When designing concurrent applications, I learned that locks should be as few and as small in scope as possible.

TL;DR

In concurrent code, keep locks as few and as small in scope as possible.

Context

This was my first real Go project after mostly Python and JavaScript. I learned the value of tiny locks the hard way while building a connection pool.

Case: Connection Pool Management

The pool needed to hand out connections, take them back, and keep only healthy ones. I started with a simple array, a flag for in-use/available, and one lock. Pick and return both grabbed that lock. A separate health-check goroutine also inspected the pool while holding the same lock.

Issues

Before (Initial Design)
────────────────────────────────────────────
┌────────────────────────────┐
│ ConnectionPool             │
│ ┌───────────────┐          │
│ │ []connections │◄────────┐│
│ └───────────────┘          ││
│   ▲ Lock (single global)   ││
│   ▼                        ││
│ [Pick / Return / Health]   ││
└────────────────────────────┘│
           ▲                  │
           └──────────────────┘
All operations share one big lock

It looked simple, but the single lock froze the entire pool whenever health checks ran. One lock guarded both the array and flags, and finding an available connection required scanning. Multiple goroutines—health checks, logging, metrics—queued behind the same lock, and the wide scope tangled the logic.

Revised Design

After (Re-Architected Design)
────────────────────────────────────────────
┌──────────────────────────────┐
│ ConnectionPool               │
│ ┌────────────┐   ┌─────────┐ │
│ │ Queue      │   │ sync.Map│ │
│ │(available) │   │(in-use) │ │
│ └────────────┘   └─────────┘ │
│   ▲    ▲   ▲                 │
│   │    │   │                 │
│   │    │   └─ atomic counter │
│   │    └── health check gor. │
│   └── atomic health flag     │
│                              │
│ messageCh  →  reconcile loop │
└──────────────────────────────┘
Smaller, isolated locks — each goroutine independent

I replaced the array with a queue of available connections so enqueue/dequeue handled their own locking. Each connection got its own health-check goroutine with atomic flags. In-use connections moved to sync.Map, paired with an atomic counter for the count.
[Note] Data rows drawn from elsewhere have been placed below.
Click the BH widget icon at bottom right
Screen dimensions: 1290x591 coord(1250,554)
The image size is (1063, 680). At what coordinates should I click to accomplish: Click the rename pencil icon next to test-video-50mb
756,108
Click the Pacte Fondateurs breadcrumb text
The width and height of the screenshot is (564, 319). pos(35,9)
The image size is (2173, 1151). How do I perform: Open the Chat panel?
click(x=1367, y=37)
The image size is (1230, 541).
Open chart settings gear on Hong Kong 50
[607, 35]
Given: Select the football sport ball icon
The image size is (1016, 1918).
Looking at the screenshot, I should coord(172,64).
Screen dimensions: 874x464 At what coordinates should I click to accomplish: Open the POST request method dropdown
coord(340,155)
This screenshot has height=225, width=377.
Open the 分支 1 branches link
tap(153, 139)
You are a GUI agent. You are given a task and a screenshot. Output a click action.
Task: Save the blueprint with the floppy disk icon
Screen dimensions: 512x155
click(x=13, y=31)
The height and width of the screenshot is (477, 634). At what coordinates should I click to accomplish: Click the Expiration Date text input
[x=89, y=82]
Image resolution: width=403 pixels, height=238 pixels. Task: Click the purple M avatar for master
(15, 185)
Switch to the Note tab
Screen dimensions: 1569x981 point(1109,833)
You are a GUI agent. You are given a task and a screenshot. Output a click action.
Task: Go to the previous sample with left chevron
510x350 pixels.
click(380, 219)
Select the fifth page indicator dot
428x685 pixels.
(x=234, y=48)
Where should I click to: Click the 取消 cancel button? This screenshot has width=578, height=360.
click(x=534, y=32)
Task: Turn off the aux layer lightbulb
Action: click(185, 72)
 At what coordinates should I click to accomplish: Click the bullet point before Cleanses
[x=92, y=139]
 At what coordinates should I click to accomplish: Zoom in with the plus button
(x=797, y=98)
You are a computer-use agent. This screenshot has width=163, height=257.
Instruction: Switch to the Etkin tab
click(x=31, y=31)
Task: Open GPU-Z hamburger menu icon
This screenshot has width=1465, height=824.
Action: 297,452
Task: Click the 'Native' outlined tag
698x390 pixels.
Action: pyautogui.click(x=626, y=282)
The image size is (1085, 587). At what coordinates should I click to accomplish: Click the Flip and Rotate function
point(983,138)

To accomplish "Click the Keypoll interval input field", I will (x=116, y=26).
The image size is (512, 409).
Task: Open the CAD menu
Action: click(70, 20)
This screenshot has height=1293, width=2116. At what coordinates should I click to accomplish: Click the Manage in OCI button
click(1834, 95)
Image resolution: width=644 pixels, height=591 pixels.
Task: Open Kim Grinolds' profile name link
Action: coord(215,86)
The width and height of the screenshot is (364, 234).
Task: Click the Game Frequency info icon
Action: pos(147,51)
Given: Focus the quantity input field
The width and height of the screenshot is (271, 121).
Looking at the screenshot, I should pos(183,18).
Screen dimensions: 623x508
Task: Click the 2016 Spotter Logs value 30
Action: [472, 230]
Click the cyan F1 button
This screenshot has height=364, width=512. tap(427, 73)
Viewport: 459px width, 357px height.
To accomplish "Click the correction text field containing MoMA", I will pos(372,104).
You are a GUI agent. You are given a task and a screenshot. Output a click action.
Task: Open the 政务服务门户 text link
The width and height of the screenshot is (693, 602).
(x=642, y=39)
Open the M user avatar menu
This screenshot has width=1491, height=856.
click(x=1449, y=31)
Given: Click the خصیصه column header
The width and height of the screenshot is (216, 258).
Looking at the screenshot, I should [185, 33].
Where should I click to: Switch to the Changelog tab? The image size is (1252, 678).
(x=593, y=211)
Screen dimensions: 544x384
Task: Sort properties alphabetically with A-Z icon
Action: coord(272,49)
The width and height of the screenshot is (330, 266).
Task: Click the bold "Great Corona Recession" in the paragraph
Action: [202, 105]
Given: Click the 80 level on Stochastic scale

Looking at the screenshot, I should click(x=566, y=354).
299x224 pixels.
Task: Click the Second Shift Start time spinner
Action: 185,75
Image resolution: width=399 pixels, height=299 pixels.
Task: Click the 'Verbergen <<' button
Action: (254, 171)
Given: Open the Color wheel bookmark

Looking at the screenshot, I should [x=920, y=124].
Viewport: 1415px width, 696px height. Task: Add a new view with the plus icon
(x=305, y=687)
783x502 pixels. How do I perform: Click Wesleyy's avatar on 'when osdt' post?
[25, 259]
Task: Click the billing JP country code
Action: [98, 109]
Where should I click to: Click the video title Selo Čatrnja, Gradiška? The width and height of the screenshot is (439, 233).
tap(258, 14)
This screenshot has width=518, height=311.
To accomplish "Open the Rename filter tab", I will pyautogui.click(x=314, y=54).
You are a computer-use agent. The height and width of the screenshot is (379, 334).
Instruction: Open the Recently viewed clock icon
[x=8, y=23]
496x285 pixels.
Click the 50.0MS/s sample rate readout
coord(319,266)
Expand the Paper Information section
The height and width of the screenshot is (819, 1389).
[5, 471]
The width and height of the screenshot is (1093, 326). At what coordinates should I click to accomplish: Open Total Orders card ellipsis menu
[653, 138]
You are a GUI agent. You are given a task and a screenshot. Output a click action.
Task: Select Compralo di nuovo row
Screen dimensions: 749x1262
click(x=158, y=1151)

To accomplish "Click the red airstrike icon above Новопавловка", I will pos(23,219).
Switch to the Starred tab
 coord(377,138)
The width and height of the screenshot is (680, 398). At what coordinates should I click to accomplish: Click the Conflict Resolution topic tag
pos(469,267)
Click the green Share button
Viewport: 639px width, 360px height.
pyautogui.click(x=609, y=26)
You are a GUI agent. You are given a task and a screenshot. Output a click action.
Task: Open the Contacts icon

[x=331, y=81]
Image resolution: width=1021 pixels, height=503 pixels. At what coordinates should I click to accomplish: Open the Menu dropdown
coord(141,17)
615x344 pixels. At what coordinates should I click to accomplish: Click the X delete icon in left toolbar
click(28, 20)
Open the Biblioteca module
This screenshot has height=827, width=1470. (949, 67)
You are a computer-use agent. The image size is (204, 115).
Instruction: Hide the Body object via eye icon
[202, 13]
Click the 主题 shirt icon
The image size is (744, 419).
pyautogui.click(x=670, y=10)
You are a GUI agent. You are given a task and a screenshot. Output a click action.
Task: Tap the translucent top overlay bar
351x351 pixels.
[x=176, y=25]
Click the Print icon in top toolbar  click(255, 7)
Each piece owned its own small synchronization, and pool metrics came from queue length plus counters.

Maintaining the Pool Size

Pool Reconciliation Flow
────────────────────────────────────────────
[ goroutine A ]   \
[ goroutine B ]   --->  messageCh  --->  [ reconcileLoop ]
[ goroutine C ]   /
            (processed sequentially, not concurrently)

Keeping the pool at the right size needed care. Picking a connection tries a handful of times before failing and letting callers retry. Refilling the pool must not run concurrently or the count explodes, so I funneled reconciliation commands through a single channel and processed them one by one.

Conclusion

Small, focused synchronization points made the pool stable and the code cleaner. The redesign cut lock contention and made each concern independent.